Schließlich zog auch die Politik mit: Im März 2025 wurde der Antrag für den Umbau im Regionalausschuss von allen Parteien unterzeichnet, mit Ausnahme der AfD. 

Bereits zur Gedenkkundgebung im Dezember 2024 wurden maßstabsgetreue Prototypen auf dem Platz installiert, wofür Schwab einen Projektkostenzuschuss von 900 Euro aus dem Engagementstipendium einsetzen konnte. Zukünftig werden zwei Metalltafeln mit den Maßen 1,50 mal 2,50 Metern und der Aufschrift „Rassismus mordet“ sowie Ramazans Name und Lebensdaten „Ramazan Avci 1959-1985“ auf die besondere Geschichte des Platzes hinweisen. Zwischen den beiden Tafeln können außerdem temporär Transparente befestigt werden, die an weitere durch rassistische Gewalt in Hamburg ermordete Menschen erinnern. „Die Tafeln mit ihrer reduzierten Schrift und dem weißen Hintergrund auf schwarzer Schrift sind ästhetisch an die Protestbanner in der Bundesrepublik nach dem Mord an Ramazan Avcı angelehnt“, so Schwab. „Tausende Menschen, überwiegend mit migrantischem Hintergrund, demonstrierten damals gegen rassistische Gewalt und machten auf ihre Gefahr aufmerksam.“ 

Noch ist der Gedenkort nicht ganz fertiggestellt, aber Schwab ist zuversichtlich, dass die letzten Arbeiten rechtzeitig abgeschlossen sein werden: „Wir rechnen damit, dass der Platz am 21. Dezember eingeweiht werden kann und setzen alles daran, dies zu ermöglichen.“

Neue Projekte und Ziele: Ge­sell­schaft gestalten

Nach dem Urlaubssemester ist Schwab nun wieder im regulären Hochschulbetrieb mit der Planung ihrer Masterarbeit beschäftigt. Diese beschäftigt sich mit kolonialer und nationalsozialistischer Bildsprache im öffentlichen Raum am Beispiel des sogenannten „Tansania-Parks“ in der ehemaligen Lettow-Vorbeck Kaserne in Hamburg Jenfeld. 
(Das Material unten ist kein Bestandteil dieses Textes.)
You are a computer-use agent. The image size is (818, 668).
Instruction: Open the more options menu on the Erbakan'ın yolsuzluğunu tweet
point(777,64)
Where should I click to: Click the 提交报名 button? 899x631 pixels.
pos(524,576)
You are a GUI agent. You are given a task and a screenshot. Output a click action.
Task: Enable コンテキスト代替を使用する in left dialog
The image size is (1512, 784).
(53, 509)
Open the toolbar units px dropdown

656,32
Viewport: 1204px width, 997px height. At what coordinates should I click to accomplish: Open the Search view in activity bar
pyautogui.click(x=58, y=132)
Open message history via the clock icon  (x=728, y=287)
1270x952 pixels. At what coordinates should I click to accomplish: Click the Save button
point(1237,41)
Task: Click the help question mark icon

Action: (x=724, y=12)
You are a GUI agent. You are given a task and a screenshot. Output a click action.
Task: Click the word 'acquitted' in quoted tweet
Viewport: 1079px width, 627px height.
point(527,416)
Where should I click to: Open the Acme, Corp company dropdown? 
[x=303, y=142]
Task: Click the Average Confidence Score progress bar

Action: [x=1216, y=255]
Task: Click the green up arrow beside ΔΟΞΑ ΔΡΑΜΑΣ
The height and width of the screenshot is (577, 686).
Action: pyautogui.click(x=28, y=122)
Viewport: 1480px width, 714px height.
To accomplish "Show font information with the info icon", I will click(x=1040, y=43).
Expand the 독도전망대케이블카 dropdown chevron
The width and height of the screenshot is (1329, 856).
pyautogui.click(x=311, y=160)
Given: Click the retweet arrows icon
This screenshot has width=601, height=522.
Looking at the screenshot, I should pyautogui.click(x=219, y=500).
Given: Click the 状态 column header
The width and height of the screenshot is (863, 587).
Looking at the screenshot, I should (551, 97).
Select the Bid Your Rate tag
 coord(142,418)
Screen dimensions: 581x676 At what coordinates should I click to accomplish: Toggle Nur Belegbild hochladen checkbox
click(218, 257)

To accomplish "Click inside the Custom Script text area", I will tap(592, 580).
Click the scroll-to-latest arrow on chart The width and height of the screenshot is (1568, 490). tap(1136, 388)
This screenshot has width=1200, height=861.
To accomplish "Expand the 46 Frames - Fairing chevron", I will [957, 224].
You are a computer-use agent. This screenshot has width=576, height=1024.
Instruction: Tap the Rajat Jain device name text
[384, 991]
Außerdem wurde Schwab mit dem Deutschen Design Club Award 2025 ausgezeichnet und für den German Design Newcomer Award 2026 nominiert. „Meine gestalterische Praxis reflektiert, wie wir uns im öffentlichen Raum als Ge­sell­schaft begegnen und welche Rolle Gestaltung dabei spielt“, erklärt sie. 

Auch zukünftig wird Gestaltung ihr Werkzeug sein, Erinnerungen, Begegnungen und politische Forderungen sichtbar zu machen.